Originally Posted by Pattnee5
I really do wonder who kicked the switch off in their logical brain to make them like this.

Well, they did. Granted, long ago they were set along this path.

Past trauma(s) from an authority figure caused hurts that got buried and remained unresolved for decades. Around midlife, events and situations occur which their immature emotional coping and capacity still cannot resolve. Old feelings, new feelings, all start swirling around within them. That emotional rising tide engulfs, drowns, and consumes them. And they run.

It’s not they like it, they are driven. They detest themselves and their life. Yet cannot accept nor look inward. Such is the magnitude of their torment, it is barely imaginable to us. With that, they blame and project upon those they love. Spouse, kids, family, pets, whatever and whomever gets in their way get mowed down.

Their crafted narrative flys counter to reality and life’s ample feedback. Yet they do not, and cannot, yield to or see such truth. They must, absolutely must, adhere to their narrative. And sadly, they even believe it.

In time, some will walk their path and find their way.
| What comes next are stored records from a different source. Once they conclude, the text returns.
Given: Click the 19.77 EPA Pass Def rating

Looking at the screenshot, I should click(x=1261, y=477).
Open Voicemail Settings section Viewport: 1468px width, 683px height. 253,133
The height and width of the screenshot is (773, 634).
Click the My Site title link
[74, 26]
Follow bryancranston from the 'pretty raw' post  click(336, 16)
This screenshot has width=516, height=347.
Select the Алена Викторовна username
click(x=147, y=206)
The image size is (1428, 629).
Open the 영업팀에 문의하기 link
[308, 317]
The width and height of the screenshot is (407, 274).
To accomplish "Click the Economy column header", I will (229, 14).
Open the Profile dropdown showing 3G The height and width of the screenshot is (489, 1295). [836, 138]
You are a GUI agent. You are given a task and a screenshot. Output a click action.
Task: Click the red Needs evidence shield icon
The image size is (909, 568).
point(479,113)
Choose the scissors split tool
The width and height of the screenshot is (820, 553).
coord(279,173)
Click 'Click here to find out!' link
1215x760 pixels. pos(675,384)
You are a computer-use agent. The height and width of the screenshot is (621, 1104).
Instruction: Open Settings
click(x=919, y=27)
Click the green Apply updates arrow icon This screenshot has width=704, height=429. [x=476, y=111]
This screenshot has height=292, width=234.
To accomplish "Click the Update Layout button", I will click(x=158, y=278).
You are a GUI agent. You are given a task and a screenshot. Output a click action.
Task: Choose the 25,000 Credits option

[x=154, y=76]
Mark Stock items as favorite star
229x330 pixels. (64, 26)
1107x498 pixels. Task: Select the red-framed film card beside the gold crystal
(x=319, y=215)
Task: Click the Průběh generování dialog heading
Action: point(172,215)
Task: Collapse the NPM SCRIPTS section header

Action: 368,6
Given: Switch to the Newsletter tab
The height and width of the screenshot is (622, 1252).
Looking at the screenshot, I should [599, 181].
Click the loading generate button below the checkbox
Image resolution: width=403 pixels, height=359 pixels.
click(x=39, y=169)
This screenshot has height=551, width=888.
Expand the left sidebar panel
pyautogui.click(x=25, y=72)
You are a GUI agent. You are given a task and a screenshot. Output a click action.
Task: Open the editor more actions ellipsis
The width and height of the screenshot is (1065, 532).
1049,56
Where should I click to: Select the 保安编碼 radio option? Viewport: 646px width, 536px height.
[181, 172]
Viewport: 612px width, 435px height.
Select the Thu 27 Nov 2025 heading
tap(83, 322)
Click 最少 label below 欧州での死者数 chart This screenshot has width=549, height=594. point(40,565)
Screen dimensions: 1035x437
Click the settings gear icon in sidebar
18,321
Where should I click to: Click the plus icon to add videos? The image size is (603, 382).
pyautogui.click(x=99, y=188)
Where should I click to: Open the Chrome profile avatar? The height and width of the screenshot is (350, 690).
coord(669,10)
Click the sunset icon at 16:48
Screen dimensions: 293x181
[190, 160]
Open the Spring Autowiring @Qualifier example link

Though glacially slow is their progress.

Originally Posted by Pattnee5
I must say the last week I have struggled mentally a bit with STBXH recent comment last week

Big Red Stop Sign!

Reset your thinking and influencing upon yourself.

Believe nothing they say… Remember? H hates his life. Hates himself. And will project and lash out his inner hatred towards you and the world, or whatever gets in his way.

My XW’s words and behaviours had a demoralizing affect on me too. In my case, she was totally indifferent towards me. OM was her new love. She tossed aside me and the kids and her life, and ran to him. Not even so much as tossed aside, not even that much effort, she just left. Sure, walking away from a marriage is one thing. Walking away from her own children was on a whole other level.

A crisis is a horrible existence. Six years for my XW. Six years! And she is merely existing. From the views I get, her life is not all gold and rainbows. One can polish a turd until it shines, yet it is still a turd. She has missed out on graduations, convocations, Christmases, Birthdays, and so many family times and love.

I saw XW a few days ago. My best friend was out for a visit and he and I went grocery shopping. On our way to the store we saw a car parked next to the closed town office. Thought nothing of it. Got our supplies for our feast and headed back home. My usual going around the block route was busy - a rarity for my wee town - so I went around the other way. We got home, unpacked, and realized we had forgot the beans.

So, we headed back to town. On route, saw the same car, still parked by the closed building. Got our two cans of beans and headed back home. This time my usual route was clear, which takes me by the town office. Turning the corner by the office and it was XW’s car with her scrolling on her phone. She was siphoning free wifi from the closed office. At this point, I’ve seen her parked there for twenty minutes. No idea how long before she started or how long after she remained. BF’s immediate comment was how her behaviour just screams desperation.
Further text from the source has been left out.